Mazel tov to Johannes Reiss, who received the Vienna Jewish Community (IKG)’s highest award for his “services to the Austrian Jewish Museum and for his commitment to researching and preserving Jewish cultural heritage in Europe. “
Reiss, an expert in Jewish gravestone inscriptions, recently retired as the longtime director of the museum and specialises in Jewish cemetery research and documentation, particularly in Austria’s Burgenland region southeast of Vienna. He has long been active in aiding Jewish genealogists and family historians.
“[I]t is my task to document the ‘human hearts’ of the old gravestones for the next 30 years in order to make the traces of their ancestors visible, especially for those generations who mostly live far away from Austria,” he said.
(Click HERE to read our post about his project to affix QR codes to ancient gravestones to enable visitors to learn about them.)
Reiss was one of three people to receive the Marietta and Friedrich Torberg Medal at a ceremony Thursday, the first night of Hanukkah.

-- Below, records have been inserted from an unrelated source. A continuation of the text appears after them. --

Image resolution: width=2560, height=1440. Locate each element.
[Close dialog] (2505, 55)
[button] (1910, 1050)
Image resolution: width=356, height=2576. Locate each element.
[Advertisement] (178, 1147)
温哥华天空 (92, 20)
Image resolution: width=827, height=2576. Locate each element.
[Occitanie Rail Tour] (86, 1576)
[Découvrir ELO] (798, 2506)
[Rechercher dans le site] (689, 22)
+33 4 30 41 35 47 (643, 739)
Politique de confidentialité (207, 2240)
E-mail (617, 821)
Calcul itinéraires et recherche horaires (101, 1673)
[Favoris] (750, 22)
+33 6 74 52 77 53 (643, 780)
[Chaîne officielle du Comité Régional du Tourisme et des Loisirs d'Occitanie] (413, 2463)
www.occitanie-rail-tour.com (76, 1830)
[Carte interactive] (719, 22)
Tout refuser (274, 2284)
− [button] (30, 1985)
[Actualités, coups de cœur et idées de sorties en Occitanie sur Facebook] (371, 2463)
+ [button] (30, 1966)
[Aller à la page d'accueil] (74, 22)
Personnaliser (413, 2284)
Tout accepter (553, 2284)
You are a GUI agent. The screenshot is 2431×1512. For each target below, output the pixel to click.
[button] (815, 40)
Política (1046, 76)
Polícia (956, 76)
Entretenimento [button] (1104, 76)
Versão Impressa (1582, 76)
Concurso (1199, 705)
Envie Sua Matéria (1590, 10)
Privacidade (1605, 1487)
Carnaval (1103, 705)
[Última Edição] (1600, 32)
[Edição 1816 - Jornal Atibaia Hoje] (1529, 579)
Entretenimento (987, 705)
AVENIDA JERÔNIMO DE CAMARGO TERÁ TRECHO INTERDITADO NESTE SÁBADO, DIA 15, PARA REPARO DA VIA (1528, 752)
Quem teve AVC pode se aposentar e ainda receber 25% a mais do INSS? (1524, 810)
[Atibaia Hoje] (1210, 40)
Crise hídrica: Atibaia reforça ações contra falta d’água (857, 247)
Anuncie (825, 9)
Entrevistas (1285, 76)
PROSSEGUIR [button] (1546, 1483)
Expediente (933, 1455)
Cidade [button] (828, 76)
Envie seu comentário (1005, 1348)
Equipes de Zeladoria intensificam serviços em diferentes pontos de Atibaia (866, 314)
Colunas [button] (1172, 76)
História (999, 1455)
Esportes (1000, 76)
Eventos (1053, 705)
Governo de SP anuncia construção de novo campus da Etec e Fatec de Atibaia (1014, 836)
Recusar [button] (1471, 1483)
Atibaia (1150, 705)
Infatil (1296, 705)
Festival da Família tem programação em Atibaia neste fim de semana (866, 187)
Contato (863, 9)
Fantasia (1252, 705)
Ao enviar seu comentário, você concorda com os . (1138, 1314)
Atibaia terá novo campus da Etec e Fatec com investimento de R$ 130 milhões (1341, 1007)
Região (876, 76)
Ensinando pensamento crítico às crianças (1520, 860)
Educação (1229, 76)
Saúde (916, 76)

Reiss has “tirelessly pointed out the heritage of Jewish culture in Burgenland through his work and academic activities. It’s not just about documenting graves, but also about giving the deceased a name and giving their descendants the opportunity to discover their roots,” IKG president Oskar Deutsch, who presented the awards, said.
The other two awards went to Andreas Kahrs and Daniel Lörcher, “for their commitment to combating anti-Semitism in sport[…] and their contribution to the culture of remembrance in Europe.”
“Since October 7th we have been confronted with a wave of anti-Semitic attacks,” Deutsch said. “At the same time, we see a majority that shows itself to be humane and stands up to hatred. They bring light into the darkness […] The work of the honored guests recognized today brings light into the darkness and strengthens us as a society and as a Jewish community.”